WORK REQUEST 1:
Answer these from the art review of Maria Jose Benvenuto's paintings:
(a) What is the artist's hometown country?
(b) What kind of paint does she apply to paper and linen?
(c) Which work is named as one of the few multicoloured ones?
WORK REQUEST 2:
Return the passage of the art review from "The artist’s approach" up to and including "for the collection.", word for word.
WORK REQUEST 3:
Resume the review of Maria Jose Benvenuto's paintings after its last sentence and keep writing it.

Written by Emma-Kate Wilson
Illuminating a fluidity of movement, Maria Jose Benvenuto’s latest collection of paintings expose the action of the process. This series focuses on the exploration of the brushstrokes as a singular entity, but also, the range of possibilities that comes from provocation – the brush becoming an extension of the body.
The artist’s approach reveals her changing perspective in Australia; here, the style is relaxed and calm, juxtaposing the busyness of her hometown in Chile. The works invite you to contemplate the details left in the in-between; considering life in the moment, constantly changing. Benvenuto listens to nature, finding harmony in the movement. Flowers that bloom, leaves in the wind, clouds moving across the sky, all serve as inspiration for the collection.
Benvenuto captures three-dimensional movement in two-dimensional works – revealing both the simplicity and complexity of the stroke. The technique relies n how much paint is on the long-arm paintbrush, which acts as an extension of the artist’s arm. The application is, at times, transparent on the canvas, exposing the pressure from the arm and brushwork, connection us to the holistically intuitive motions. Lines and texture sharing the density and direction of the brush, a complexity of details captured within the transparency and tension.
Using two mediums to apply her acrylic paints onto, Benvenuto employs the same process with each, yet with paper, she is able to create a more continuous line on the smooth surface. The linen canvas brushstrokes are controlled and specific, built through layers on the textural background.
The Stroke features large-scale paintings in a mostly monochromatic colour palette with only a couple of works using mixed colours — each features, soft, natural curves juxtaposing short sharp movements, or long continuous brushstrokes. In Magenta strokes, we see expressive mark-making that are highly considered, each smooth curve a quick action across the page in a bright magenta that lifts the brushwork off the canvas. In the same style, Overlapping spring strokes — one of the few multicoloured works — uses the same magenta, with a softer ballet pink shade, vivid orange, umber yellow, and rosa red, evoking the excitement of spring or emergence from covid-lockdowns into Australia’s warmer months.

INPUT DATA:
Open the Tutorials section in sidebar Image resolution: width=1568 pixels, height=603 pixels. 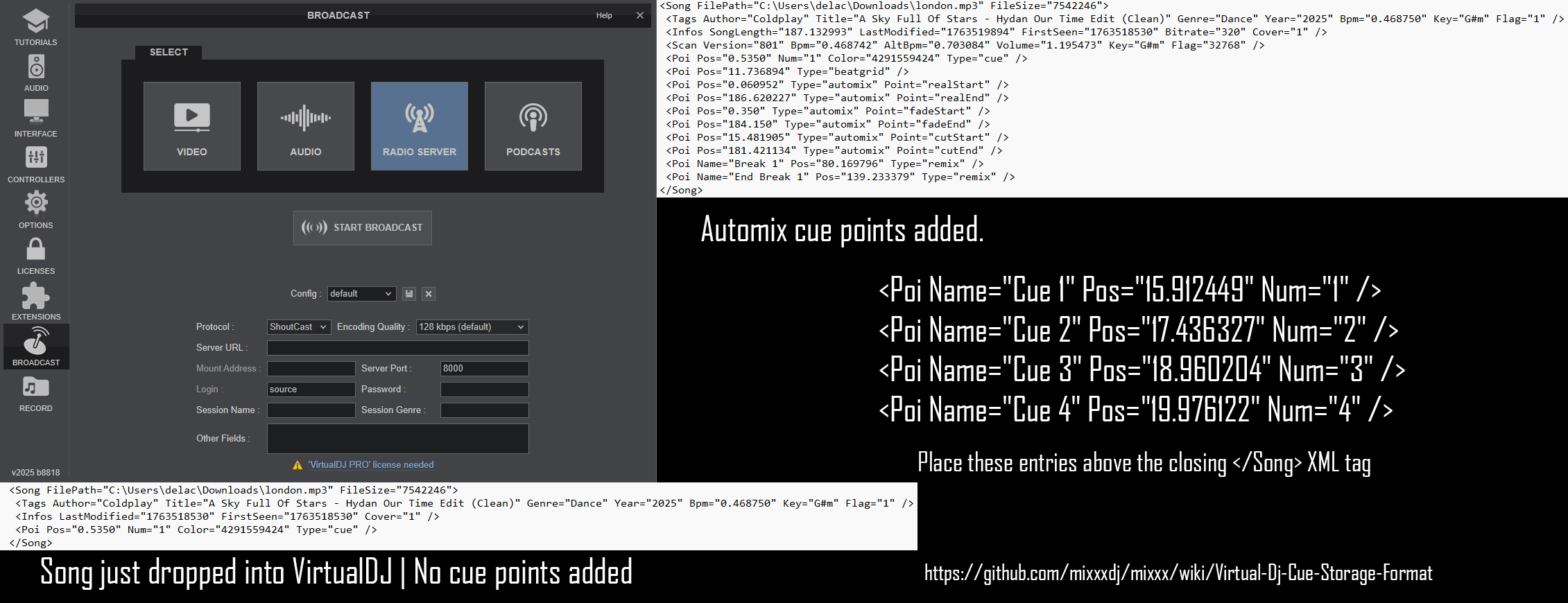[x=36, y=28]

ANSWER SECTION 1:
(a) Chile
(b) Acrylic paint
(c) Overlapping spring strokes

ANSWER SECTION 2:
The artist’s approach reveals her changing perspective in Australia; here, the style is relaxed and calm, juxtaposing the busyness of her hometown in Chile. The works invite you to contemplate the details left in the in-between; considering life in the moment, constantly changing. Benvenuto listens to nature, finding harmony in the movement. Flowers that bloom, leaves in the wind, clouds moving across the sky, all serve as inspiration for the collection.

ANSWER SECTION 3:
For Overlapping white strokes, white paint bounces around the linen canvas left raw for juxtaposition. In Overlapping blue strokes, the lines move down and up the canvas, the point of meeting marked by thicker paint, before tipping over into transparency. In comparison, Midnight blue stroke features a long continuous brushstroke across the canvas. A process unfolds of understanding when to intuitively stop.
Even though the vivid colours call out the contemporary, they are all taken from nature. The flamingo or magenta pinks sourced from the flowers popping up through spring or the abundant blues from the ocean or the sky surrounding Benvenuto’s studio on Manly’s North Head. The colours reflect a continued narrative of opening our eyes to different environments to see the multi-dimensionality of life.
The Stroke exposes the process of movement in painting, paying attention to the brushwork and paint application; in turn, revealing a reconnection to the simple things. These works invite a contemplative state. They are calm and comforting, tapping into the human psyche — a solace, peace and retreat from the energy of last year.